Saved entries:
------------------------------
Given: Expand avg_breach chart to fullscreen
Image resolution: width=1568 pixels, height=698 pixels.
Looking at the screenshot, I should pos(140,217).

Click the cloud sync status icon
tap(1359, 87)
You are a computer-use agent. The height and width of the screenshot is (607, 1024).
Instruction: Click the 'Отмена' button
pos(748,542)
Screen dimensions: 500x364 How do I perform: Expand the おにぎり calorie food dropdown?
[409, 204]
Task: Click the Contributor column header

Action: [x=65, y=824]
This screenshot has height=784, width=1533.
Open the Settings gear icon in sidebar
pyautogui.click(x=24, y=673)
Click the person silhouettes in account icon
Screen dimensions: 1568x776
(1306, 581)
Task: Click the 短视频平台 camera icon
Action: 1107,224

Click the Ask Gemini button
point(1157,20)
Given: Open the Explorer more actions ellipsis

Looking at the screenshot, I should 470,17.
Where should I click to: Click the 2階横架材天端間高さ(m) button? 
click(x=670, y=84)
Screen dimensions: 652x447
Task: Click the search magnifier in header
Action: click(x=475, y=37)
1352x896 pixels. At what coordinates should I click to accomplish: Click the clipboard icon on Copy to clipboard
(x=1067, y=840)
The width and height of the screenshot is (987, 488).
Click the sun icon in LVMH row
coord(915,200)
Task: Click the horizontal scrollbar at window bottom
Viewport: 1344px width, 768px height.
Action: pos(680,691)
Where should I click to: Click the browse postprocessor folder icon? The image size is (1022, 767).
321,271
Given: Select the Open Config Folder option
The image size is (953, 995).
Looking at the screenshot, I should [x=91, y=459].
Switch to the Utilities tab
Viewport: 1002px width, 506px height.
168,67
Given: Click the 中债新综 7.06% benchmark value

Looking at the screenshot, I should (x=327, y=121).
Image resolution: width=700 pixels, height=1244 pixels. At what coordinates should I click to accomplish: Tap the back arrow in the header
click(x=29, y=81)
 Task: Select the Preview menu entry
------------------------------
**Problem to solve:** Filter the entries above and copy only the lines that hold "Select".

**Exercise solution:**
Given: Select the Open Config Folder option
 Task: Select the Preview menu entry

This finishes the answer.